Please note: there may be some adjustments to the teaching arrangements published in the course catalogue for 2020-21. Given current circumstances related to the Covid-19 pandemic it is anticipated that some usual arrangements for teaching on campus will be modified to ensure the safety and wellbeing of students and staff on campus; further adjustments may also be necessary, or beneficial, during the course of the academic year as national requirements relating to management of the pandemic are revised.

Applied Time Series and Forecasting ECON5119

  • Academic Session: 2021-22
  • School: Adam Smith Business School
  • Credits: 20
  • Level: Level 5 (SCQF level 11)
  • Typically Offered: Semester 1
  • Available to Visiting Students: No
  • Available to Erasmus Students: No

Short Description

Applied Time Series and Forecasting provides students with a robust statistical framework for assessing the behaviour of time series, such as asset prices. The course provides a balance of theoretical, computational and empirical concepts. There is equal number of lectures and computer labs, in order to ensure the students get hands-on experience with the stylized facts of various financial datasets. 

Timetable

One two-hour lecture per week for 10 weeks.

One two-hour computer lab per week for 10 weeks.

Requirements of Entry

Please refer to the current postgraduate prospectus at: http://www.gla.ac.uk/postgraduate/

Excluded Courses

None

Co-requisites

None

Assessment

Assessment

Course Aims

The main aim of this course is to provide students with all the tools necessary for the analysis of past time series data, in order to be able to forecast the future and help make financial decisions under uncertainty. The lectures teach how to define appropriate advanced statistical models for temporal dependence in financial data, as well as examining the relevant theory. The labs focus on advanced estimation and simulation techniques, and at the same time they allow students to gain hands-on experience with the stylized facts and time properties of different financial datasets (exchange rates, yield curve modelling, inflation, stock prices, oil prices etc).

Intended Learning Outcomes of Course

By the end of this course students will be able to:

1. Devise the theoretical setting as well as the empirical stylized facts that pertain to different financial datasets.
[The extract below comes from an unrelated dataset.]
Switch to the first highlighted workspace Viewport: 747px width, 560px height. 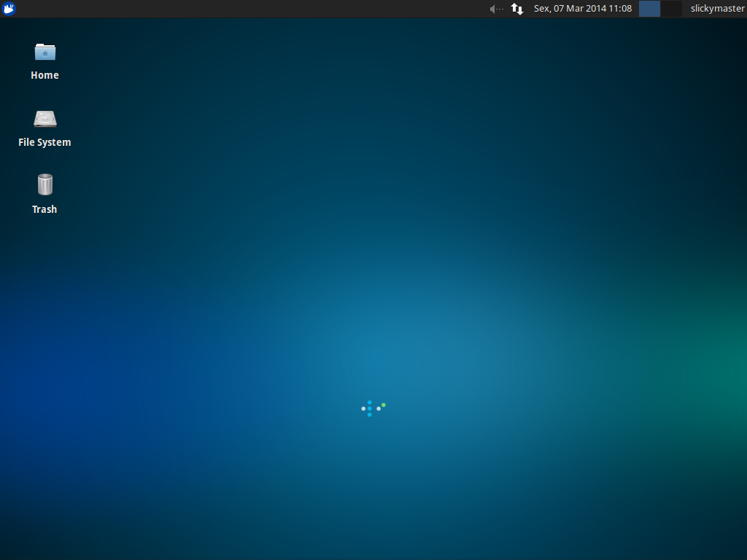click(649, 9)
2. Build appropriate statistical models and techniques for modelling such datasets.

3. Programme advanced algorithms in MATLAB that allow estimation and statistical inference.

4. Evaluate statistical estimates, forecasts and other time-series projections, in order to make financial decisions under uncertainty.

5. Collaborate effectively within a group work environment.

Minimum Requirement for Award of Credits

Students must submit at least 75% by weight of the components (including examinations) of the course's summative assessment.